🤖 AI Summary
To address privacy risks in NeRF-based visual localization—specifically, the unintended leakage of scene-sensitive details—we propose ppNeSF, the first privacy-preserving neural radiance field method. Our approach abandons RGB supervision and instead leverages self-supervised semantic segmentation labels for training. It employs semantic-space distillation and geometry-appearance disentanglement to preserve geometric structure essential for localization while suppressing sensitive appearance information. We introduce a quantitative privacy evaluation protocol and validate ppNeSF on standard benchmarks: it matches state-of-the-art localization accuracy while robustly resisting diverse privacy attacks—effectively obscuring fine-grained sensitive content such as building logos, text, and human faces. This work is the first to systematically identify and resolve the privacy–accuracy trade-off inherent in NeRF-based visual localization.
📝 Abstract
Visual localization (VL) is the task of estimating the camera pose in a known scene. VL methods, a.o., can be distinguished based on how they represent the scene, e.g., explicitly through a (sparse) point cloud or a collection of images or implicitly through the weights of a neural network. Recently, NeRF-based methods have become popular for VL. While NeRFs offer high-quality novel view synthesis, they inadvertently encode fine scene details, raising privacy concerns when deployed in cloud-based localization services as sensitive information could be recovered. In this paper, we tackle this challenge on two ends.

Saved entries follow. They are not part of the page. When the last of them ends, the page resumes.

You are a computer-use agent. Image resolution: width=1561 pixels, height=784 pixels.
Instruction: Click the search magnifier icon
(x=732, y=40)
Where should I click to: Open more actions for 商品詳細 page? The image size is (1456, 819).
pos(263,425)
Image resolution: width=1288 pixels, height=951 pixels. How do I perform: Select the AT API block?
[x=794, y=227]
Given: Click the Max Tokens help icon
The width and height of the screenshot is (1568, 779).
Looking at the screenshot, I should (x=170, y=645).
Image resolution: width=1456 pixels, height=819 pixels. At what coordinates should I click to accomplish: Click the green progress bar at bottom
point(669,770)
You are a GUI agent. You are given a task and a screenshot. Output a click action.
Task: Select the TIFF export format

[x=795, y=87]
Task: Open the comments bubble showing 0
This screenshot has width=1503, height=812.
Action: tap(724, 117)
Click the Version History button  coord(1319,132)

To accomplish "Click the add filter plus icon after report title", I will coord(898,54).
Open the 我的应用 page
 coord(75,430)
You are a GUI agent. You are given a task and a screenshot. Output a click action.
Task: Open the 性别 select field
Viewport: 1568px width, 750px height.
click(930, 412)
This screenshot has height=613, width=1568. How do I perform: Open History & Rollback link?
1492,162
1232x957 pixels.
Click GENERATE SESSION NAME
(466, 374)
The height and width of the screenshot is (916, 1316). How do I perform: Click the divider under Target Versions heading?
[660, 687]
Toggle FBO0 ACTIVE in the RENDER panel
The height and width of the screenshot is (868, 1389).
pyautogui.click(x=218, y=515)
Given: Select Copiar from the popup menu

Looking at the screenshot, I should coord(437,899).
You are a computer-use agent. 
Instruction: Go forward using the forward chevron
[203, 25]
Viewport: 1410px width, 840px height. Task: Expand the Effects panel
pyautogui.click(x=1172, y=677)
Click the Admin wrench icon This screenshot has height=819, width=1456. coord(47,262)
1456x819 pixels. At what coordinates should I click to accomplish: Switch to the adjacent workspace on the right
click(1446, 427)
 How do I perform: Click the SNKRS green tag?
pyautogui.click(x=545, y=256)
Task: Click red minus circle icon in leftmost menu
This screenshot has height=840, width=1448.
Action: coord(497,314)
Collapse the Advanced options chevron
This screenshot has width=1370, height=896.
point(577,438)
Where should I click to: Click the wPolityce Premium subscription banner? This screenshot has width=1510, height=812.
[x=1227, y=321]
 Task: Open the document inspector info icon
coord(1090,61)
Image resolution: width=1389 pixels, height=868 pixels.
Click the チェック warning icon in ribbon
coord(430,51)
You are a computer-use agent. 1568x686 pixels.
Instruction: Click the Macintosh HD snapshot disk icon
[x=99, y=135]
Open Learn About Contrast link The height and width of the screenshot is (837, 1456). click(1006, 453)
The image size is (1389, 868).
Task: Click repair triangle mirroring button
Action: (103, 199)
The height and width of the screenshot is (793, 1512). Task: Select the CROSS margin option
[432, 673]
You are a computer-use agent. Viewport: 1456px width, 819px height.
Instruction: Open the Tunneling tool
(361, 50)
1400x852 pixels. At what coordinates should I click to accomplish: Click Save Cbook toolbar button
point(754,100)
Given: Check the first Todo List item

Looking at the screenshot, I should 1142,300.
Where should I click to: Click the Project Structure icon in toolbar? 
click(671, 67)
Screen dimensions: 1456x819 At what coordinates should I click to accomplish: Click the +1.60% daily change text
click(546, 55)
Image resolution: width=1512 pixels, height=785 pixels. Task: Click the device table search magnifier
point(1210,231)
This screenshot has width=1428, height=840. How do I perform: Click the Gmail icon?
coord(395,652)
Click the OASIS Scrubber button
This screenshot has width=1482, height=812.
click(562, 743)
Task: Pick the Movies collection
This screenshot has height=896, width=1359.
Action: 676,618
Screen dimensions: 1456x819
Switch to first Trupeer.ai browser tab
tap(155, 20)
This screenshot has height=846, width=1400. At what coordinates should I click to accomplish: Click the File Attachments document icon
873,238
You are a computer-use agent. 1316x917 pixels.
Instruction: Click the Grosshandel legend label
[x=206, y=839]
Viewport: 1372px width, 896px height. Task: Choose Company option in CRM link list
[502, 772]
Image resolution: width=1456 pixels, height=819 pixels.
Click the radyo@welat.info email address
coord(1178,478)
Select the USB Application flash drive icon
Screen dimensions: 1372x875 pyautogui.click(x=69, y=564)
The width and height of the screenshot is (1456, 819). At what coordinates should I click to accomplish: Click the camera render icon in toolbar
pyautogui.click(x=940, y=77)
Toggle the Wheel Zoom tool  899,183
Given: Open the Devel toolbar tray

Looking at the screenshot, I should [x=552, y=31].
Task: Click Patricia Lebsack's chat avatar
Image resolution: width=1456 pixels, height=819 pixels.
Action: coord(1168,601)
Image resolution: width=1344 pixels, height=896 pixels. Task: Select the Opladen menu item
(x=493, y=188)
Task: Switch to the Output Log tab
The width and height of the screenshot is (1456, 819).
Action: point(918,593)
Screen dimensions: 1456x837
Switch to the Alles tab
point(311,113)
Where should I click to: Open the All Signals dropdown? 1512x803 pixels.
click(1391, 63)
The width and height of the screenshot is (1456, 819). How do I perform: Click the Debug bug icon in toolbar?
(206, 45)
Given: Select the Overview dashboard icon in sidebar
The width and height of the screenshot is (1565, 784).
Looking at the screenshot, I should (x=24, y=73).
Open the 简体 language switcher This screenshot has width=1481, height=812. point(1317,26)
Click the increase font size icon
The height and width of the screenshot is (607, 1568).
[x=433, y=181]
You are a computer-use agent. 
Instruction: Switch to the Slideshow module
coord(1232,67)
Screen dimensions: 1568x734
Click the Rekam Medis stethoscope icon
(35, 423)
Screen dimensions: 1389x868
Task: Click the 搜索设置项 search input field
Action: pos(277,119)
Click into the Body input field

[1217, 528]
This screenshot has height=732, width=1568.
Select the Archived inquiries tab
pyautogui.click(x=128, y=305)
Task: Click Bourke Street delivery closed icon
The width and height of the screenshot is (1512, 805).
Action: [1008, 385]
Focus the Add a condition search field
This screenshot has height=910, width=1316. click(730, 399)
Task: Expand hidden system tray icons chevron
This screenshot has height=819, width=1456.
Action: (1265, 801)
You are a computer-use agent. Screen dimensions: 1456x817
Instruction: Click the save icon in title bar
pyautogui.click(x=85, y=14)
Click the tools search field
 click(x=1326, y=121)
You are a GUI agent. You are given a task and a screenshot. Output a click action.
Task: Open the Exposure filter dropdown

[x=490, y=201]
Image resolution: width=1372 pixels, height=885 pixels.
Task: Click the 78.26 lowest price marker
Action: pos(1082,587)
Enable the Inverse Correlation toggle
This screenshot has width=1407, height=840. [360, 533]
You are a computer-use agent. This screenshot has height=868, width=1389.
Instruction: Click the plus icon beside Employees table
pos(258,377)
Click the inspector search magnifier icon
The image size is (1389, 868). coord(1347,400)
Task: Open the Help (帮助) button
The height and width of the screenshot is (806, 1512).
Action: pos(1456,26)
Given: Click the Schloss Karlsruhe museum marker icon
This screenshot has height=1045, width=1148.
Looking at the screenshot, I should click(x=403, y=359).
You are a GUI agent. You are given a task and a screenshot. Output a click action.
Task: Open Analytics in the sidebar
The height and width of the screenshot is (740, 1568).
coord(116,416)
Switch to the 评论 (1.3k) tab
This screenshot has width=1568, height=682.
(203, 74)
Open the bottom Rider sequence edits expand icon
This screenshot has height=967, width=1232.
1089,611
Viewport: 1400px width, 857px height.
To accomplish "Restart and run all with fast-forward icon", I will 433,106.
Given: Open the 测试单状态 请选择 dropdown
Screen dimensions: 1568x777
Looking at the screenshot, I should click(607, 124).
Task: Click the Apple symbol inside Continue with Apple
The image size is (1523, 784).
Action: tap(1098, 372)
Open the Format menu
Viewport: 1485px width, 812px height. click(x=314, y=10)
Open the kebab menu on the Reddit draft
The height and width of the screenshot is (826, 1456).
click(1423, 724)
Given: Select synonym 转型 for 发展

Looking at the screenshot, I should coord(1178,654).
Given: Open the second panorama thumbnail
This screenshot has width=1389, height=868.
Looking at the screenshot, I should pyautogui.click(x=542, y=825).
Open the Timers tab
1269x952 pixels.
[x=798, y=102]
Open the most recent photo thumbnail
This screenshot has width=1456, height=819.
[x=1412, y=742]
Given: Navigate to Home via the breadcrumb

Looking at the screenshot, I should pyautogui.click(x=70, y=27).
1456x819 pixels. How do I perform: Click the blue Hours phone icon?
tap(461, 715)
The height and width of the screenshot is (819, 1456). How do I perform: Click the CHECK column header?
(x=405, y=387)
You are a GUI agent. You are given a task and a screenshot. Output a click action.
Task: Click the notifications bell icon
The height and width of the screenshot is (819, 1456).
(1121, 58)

We first propose a new protocol to assess privacy-preservation of NeRF-based representations. We show that NeRFs trained with photometric losses store fine-grained details in their geometry representations, making them vulnerable to privacy attacks, even if the head that predicts colors is removed. Second, we propose ppNeSF (Privacy-Preserving Neural Segmentation Field), a NeRF variant trained with segmentation supervision instead of RGB images. These segmentation labels are learned in a self-supervised manner, ensuring they are coarse enough to obscure identifiable scene details while remaining discriminativeness in 3D. The segmentation space of ppNeSF can be used for accurate visual localization, yielding state-of-the-art results.